Retour sur la première Swiss Tech Journalism Conference

La conférence organisée à Berne par l’association investigativ.ch et le média alémanique Republik sur le journalisme technologique a suscité un grand intérêt. Elle a démontré l’importance d’enquêter sur ces thématiques.

Photos: Ⓒ Raphael Hünerfauth

Le journalisme technologique n’est plus un sujet de niche. En témoigne l’affluence de la salle Käfigturm, au cœur de la Berne fédérale, pour accueillir la Swiss Tech Journalism Conference, la première conférence dédiée au journalisme technologique. Le lieu n’a pas été choisi au hasard. A deux pas du Palais fédéral, investigativ.ch et le magazine alémanique Republik ont voulu rappeler que les enquêtes journalistiques sur les technologies sont avant tout une affaire politique.

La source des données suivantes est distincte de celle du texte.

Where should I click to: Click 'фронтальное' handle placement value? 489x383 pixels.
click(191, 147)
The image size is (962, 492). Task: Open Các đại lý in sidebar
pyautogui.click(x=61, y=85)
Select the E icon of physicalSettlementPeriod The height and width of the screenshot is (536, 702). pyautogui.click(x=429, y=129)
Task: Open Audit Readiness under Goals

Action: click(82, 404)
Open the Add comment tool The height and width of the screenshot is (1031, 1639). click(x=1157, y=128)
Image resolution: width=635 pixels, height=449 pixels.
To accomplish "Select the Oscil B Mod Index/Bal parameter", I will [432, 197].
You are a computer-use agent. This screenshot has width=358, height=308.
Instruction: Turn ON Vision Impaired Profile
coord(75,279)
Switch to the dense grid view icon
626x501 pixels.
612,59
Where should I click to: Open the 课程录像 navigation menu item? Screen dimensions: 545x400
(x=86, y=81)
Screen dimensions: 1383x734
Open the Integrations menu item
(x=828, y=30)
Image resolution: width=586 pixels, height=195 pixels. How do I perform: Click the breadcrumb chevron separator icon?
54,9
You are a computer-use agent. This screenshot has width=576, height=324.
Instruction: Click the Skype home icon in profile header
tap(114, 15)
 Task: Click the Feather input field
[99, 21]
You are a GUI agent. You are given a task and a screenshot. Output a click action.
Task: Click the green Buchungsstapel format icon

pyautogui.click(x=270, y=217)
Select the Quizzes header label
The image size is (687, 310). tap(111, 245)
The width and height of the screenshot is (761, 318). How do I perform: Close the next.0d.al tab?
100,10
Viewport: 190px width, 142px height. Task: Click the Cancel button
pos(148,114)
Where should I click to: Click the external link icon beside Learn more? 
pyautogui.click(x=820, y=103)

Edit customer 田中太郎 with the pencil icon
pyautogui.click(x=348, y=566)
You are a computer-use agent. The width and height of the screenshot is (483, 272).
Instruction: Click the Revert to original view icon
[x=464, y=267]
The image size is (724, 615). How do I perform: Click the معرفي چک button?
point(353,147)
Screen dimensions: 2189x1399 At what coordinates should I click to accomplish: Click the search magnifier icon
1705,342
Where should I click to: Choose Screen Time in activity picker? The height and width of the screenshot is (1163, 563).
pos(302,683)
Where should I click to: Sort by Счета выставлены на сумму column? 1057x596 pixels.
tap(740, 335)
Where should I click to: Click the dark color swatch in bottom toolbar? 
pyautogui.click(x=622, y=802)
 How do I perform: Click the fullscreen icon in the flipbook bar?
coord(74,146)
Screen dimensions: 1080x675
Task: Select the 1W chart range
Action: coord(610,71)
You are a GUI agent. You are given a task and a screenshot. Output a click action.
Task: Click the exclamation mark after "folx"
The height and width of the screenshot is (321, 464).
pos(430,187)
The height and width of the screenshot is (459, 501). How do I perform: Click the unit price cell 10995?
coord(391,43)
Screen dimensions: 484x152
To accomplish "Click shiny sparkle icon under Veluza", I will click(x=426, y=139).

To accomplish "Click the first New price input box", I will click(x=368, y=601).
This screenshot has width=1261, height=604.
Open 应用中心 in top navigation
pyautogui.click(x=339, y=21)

De plus en plus d’affaires de politique numérique dominent en effet l’agenda sous la Coupole. A l’instar de l’eID, de l’eVoting ou encore de la CovidApp qui a dominé les débats durant les deux ans de pandémie. La journaliste d’investigation et son collègue Patrick Seemann, tous deux enquêteurs pour Republik et contributeurs au blog Das Netz Ist Politisch, ont abordé cet aspect dans leur présentation d’introduction.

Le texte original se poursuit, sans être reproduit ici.